Garbage collection, or GC, is automatic memory management. Instead of requiring user code to free every object manually, the runtime discovers which heap objects are still reachable and reclaims the rest. The design space is wide: reference counting, tracing, copying, mark-compact, generational, and concurrent collectors all make different tradeoffs among throughput, latency, locality, implementation complexity, and interaction with native code.
Definitions
A process image is commonly described using text, data, BSS, stack, and heap regions. The text segment holds executable code. The data segment holds initialized globals. BSS holds zero-initialized globals. The stack holds call frames, return addresses, spills, and local activation data. The heap holds dynamically allocated objects whose lifetime is not tied to a single stack frame.
A runtime system is the support code and metadata required by the language during execution. In a VM, the runtime is often inside the VM process. In an ahead-of-time compiled language, runtime routines may be linked into the executable.
A GC root is a reference that the collector treats as initially live. Roots include VM operand stacks, call frames, global variables, open upvalues, registers, native handles, class tables, interned strings, and compiler-generated safepoint maps. If the collector misses a root, it may free a live object.
Reference counting stores a count on each object. Assigning or copying a reference increments the count; dropping a reference decrements it; a zero count triggers immediate reclamation. CPython uses reference counting plus a cycle detector, and Swift uses ARC for many object lifetimes. Reference counting gives prompt destruction but struggles with cycles and write overhead.
Tracing GC starts from roots and traverses object references. Any object reached is live; unreached objects are garbage. Mark-and-sweep marks live objects, then sweeps the heap list to free unmarked objects. Copying collection, such as Cheney's algorithm, copies live objects from from-space to to-space and leaves garbage behind [6]. Mark-compact marks live objects and moves them together to reduce fragmentation.
The generational hypothesis says most objects die young. A generational collector allocates new objects in a nursery and collects it frequently with minor collections. Surviving objects are promoted to older generations collected less often. Remembered sets and write barriers track old-to-young references.
An incremental collector splits collection work into small pieces interleaved with program execution. A concurrent collector performs some work on separate threads while the program runs. Both must preserve a correctness invariant while the program mutates the object graph.
The tri-color invariant colors objects white, gray, or black. White objects are not yet proven live. Gray objects are live but their outgoing references have not been fully scanned. Black objects are live and fully scanned. A common invariant is that no black object points directly to a white object without the collector knowing. Read and write barriers preserve this under mutation [7].
Key results
The first result is reachability. A tracing collector computes a graph search:
It does not know whether an object will be used again in the semantic future; exact liveness is undecidable in general.
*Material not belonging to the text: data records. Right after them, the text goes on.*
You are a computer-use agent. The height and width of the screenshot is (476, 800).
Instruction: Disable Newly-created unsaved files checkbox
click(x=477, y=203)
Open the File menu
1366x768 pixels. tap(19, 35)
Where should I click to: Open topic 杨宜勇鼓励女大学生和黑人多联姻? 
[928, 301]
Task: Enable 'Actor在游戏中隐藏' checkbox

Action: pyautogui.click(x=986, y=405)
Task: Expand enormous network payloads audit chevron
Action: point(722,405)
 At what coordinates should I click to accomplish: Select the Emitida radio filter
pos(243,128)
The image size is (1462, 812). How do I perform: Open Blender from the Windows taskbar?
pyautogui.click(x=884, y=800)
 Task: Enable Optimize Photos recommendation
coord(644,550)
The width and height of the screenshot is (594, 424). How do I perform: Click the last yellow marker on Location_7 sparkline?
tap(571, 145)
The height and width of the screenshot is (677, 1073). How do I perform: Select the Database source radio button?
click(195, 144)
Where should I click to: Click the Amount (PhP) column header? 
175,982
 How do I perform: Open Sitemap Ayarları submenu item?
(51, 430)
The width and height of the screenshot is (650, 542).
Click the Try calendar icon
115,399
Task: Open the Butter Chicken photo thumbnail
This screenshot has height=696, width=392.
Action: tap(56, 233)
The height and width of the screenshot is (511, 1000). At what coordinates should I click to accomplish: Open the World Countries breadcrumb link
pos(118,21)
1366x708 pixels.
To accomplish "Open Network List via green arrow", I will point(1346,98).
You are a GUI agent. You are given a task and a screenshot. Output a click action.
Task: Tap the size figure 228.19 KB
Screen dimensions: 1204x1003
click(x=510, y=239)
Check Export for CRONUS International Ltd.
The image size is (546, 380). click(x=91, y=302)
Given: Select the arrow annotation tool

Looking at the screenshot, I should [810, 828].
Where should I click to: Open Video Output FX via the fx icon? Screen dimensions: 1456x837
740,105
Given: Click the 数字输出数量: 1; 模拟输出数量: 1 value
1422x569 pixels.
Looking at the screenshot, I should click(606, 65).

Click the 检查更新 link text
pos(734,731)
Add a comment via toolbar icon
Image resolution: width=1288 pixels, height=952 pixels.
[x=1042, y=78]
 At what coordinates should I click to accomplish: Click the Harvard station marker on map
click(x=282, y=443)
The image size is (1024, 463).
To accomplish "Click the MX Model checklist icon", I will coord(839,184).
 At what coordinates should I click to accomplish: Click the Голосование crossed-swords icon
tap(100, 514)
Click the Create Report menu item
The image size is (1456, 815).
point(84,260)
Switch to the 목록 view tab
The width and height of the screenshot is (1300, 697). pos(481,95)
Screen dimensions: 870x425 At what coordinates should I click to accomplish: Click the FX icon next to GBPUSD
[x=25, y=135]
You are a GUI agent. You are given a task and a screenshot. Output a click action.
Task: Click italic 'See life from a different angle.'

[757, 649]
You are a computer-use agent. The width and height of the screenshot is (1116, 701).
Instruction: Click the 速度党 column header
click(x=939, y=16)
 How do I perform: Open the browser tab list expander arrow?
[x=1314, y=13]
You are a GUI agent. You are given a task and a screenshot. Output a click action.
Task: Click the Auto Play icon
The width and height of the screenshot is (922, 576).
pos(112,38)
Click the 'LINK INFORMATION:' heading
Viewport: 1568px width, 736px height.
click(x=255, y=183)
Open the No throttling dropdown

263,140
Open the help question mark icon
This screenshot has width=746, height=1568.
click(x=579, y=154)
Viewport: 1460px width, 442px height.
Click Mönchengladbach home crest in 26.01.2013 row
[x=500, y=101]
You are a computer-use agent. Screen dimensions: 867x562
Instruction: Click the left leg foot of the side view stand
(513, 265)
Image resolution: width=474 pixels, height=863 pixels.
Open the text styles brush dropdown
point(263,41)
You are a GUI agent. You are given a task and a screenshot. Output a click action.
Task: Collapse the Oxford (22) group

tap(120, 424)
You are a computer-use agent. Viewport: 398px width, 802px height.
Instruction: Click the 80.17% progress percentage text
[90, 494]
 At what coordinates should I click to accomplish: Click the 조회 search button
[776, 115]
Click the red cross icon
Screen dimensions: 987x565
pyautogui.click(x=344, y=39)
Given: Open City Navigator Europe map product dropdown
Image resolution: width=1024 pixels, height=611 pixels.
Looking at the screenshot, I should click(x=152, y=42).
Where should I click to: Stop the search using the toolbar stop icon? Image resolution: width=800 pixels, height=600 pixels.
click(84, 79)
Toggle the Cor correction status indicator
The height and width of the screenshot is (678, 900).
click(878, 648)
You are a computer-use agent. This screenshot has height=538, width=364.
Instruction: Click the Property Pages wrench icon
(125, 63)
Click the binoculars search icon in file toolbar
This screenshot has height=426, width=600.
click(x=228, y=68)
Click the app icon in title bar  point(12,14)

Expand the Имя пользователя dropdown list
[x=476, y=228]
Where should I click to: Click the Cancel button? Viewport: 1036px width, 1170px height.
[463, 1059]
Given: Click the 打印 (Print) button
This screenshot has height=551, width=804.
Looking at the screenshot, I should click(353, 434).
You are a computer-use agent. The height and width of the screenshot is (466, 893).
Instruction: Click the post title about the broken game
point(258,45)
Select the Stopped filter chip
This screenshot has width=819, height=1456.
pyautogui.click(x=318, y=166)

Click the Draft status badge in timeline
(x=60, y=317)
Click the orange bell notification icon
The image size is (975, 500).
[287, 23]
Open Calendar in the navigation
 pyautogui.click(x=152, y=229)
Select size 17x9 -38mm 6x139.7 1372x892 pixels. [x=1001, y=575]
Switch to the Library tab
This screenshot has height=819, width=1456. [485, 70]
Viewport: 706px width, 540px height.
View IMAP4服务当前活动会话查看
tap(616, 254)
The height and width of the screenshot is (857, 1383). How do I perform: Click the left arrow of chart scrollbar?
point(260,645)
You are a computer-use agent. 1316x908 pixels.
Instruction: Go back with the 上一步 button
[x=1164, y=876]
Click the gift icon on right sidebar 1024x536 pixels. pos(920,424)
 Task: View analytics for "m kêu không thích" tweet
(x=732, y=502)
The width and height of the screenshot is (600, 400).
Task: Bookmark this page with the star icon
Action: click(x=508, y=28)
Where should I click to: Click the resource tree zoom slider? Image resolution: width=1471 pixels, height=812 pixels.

It uses reachability as a safe approximation. If a program keeps a reference in a global cache, the collector must treat the object as live.
The second result is mark-and-sweep correctness. Marking starts from roots and recursively marks every referenced object. Sweeping reclaims unmarked objects and clears mark bits on marked objects for the next cycle. Nystrom's clox collector follows this direct design, with object lists and explicit marking functions for each object type [1].
The third result is that moving collectors need pointer updating. Copying and compacting collectors improve locality and remove fragmentation, but every reference to a moved object must be updated. This is easy when the runtime controls all references and has precise root maps. It is harder with conservative stack scanning or native extensions.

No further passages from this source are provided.